PROBLEM DESCRIPTION: Once a line is found to contain "column", copy it out of the listing.

PROVIDED MATERIAL:
_ _ _
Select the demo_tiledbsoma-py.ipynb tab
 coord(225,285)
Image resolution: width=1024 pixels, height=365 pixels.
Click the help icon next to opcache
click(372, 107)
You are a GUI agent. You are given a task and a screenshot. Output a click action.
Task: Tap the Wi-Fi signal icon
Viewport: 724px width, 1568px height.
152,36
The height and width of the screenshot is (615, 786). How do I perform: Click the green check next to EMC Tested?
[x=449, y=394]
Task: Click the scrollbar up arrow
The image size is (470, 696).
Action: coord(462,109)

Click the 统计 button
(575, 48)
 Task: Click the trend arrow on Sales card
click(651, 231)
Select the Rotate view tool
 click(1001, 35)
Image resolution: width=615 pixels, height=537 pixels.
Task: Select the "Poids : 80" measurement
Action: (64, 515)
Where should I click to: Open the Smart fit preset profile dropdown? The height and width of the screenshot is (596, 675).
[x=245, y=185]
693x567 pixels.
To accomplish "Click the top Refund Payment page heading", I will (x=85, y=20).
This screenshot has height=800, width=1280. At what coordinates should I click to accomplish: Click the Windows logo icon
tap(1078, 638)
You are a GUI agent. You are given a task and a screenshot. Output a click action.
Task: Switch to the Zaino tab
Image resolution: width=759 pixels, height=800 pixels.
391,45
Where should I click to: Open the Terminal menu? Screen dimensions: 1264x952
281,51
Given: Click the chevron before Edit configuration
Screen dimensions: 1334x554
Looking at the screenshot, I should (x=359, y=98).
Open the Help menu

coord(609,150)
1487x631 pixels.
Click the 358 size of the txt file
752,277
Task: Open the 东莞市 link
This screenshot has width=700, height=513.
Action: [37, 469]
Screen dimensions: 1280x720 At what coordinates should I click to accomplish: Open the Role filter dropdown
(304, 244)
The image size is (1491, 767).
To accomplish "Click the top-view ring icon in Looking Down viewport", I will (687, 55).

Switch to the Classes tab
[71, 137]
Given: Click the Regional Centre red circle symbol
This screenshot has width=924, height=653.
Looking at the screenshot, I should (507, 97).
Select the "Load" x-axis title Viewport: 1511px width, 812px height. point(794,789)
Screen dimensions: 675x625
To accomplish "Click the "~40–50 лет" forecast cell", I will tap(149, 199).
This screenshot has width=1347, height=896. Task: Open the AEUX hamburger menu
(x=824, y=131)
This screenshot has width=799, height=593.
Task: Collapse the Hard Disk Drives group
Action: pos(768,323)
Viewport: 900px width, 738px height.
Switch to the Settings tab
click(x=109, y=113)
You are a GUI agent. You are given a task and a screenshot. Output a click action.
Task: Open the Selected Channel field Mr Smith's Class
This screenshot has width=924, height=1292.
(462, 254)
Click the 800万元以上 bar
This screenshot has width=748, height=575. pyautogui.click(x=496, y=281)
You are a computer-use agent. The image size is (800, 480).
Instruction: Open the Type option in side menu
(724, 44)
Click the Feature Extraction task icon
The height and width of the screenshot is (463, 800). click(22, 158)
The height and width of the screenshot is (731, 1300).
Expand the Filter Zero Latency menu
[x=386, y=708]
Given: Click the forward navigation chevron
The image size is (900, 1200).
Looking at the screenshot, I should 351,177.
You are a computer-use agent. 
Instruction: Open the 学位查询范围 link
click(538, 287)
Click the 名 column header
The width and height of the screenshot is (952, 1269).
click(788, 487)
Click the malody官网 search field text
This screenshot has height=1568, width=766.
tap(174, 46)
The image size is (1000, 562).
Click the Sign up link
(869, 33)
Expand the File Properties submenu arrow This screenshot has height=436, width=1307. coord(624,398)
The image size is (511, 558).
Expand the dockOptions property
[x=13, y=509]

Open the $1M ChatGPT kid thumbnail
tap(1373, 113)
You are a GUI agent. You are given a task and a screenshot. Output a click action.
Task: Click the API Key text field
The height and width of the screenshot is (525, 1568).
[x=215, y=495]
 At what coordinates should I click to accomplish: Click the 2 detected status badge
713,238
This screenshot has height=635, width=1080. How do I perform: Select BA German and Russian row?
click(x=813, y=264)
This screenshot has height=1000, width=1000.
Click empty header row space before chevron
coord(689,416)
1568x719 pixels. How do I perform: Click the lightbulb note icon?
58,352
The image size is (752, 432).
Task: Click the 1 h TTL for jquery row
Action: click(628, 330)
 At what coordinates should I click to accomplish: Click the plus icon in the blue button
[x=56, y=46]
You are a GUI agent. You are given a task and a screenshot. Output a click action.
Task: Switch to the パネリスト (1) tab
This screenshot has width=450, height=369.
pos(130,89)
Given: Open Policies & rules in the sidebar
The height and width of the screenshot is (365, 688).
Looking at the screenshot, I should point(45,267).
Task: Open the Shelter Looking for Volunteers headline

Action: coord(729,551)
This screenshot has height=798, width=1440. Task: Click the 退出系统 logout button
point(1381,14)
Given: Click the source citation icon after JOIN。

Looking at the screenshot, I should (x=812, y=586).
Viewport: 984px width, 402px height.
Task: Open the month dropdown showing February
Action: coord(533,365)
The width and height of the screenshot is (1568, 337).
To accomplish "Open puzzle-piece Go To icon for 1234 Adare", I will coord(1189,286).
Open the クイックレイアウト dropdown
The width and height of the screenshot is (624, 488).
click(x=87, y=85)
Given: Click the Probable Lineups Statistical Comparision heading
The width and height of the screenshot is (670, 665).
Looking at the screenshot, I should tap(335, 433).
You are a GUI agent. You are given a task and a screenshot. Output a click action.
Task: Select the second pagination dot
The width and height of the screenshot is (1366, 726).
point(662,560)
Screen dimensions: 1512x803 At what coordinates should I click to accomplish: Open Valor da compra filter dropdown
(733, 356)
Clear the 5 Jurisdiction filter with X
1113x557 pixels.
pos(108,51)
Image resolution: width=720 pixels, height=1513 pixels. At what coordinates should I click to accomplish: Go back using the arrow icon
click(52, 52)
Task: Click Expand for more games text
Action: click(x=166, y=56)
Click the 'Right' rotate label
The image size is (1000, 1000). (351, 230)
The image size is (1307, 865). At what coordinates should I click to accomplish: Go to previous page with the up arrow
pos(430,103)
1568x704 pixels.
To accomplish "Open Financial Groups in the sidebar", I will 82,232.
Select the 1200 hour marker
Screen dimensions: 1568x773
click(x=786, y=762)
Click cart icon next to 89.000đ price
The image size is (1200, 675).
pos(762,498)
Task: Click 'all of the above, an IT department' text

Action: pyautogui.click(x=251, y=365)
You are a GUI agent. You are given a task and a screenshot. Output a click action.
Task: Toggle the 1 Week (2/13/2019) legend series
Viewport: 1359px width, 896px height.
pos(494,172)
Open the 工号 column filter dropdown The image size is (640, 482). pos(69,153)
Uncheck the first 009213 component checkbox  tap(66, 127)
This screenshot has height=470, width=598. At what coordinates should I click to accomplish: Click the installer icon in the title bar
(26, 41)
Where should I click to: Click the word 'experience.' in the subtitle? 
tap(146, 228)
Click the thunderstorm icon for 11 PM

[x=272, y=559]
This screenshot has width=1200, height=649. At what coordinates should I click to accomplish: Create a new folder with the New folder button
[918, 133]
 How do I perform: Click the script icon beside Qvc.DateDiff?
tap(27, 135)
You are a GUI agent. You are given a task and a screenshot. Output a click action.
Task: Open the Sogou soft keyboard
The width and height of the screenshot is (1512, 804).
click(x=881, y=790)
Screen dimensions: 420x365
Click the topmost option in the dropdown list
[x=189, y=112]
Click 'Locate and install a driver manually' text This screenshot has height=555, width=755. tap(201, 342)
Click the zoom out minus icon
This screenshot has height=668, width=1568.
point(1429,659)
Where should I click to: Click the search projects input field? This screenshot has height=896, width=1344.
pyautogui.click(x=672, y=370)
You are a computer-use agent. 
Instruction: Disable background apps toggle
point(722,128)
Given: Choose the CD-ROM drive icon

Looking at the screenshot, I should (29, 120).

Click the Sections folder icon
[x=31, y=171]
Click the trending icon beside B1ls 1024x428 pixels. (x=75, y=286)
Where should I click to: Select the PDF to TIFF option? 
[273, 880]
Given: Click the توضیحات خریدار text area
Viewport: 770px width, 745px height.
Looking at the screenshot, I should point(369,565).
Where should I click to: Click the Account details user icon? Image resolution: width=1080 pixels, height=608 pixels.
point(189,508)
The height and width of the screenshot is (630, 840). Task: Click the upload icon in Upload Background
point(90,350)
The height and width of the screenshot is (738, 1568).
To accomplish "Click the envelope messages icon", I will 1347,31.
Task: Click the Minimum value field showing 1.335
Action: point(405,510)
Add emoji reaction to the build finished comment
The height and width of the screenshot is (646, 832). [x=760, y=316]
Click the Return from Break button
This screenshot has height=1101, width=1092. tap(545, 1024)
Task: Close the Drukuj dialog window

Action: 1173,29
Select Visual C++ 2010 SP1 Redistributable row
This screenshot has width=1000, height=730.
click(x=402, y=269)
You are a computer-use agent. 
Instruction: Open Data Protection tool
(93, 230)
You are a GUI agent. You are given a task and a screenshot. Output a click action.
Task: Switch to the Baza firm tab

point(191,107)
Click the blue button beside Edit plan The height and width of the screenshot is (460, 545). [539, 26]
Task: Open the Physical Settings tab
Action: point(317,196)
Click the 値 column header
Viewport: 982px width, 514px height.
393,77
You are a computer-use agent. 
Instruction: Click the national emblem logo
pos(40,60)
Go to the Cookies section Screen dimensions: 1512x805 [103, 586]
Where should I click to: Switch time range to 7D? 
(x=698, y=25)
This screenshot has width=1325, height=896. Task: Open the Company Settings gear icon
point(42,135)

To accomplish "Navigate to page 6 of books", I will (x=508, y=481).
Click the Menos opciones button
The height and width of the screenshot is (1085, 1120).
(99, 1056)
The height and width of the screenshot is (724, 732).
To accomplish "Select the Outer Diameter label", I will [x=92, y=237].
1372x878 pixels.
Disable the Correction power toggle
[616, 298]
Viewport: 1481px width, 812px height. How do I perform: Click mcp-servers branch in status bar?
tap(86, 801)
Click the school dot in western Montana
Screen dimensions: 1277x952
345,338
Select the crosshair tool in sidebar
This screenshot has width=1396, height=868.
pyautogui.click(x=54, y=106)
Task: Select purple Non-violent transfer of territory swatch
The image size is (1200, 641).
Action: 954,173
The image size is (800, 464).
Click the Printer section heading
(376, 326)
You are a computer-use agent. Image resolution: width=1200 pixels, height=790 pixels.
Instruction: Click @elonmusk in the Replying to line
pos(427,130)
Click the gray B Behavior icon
_ _ _
RESPONSE TO THE EXERCISE:
Click the 名 column header
Open the 工号 column filter dropdown The image size is (640, 482). pos(69,153)
Click the 値 column header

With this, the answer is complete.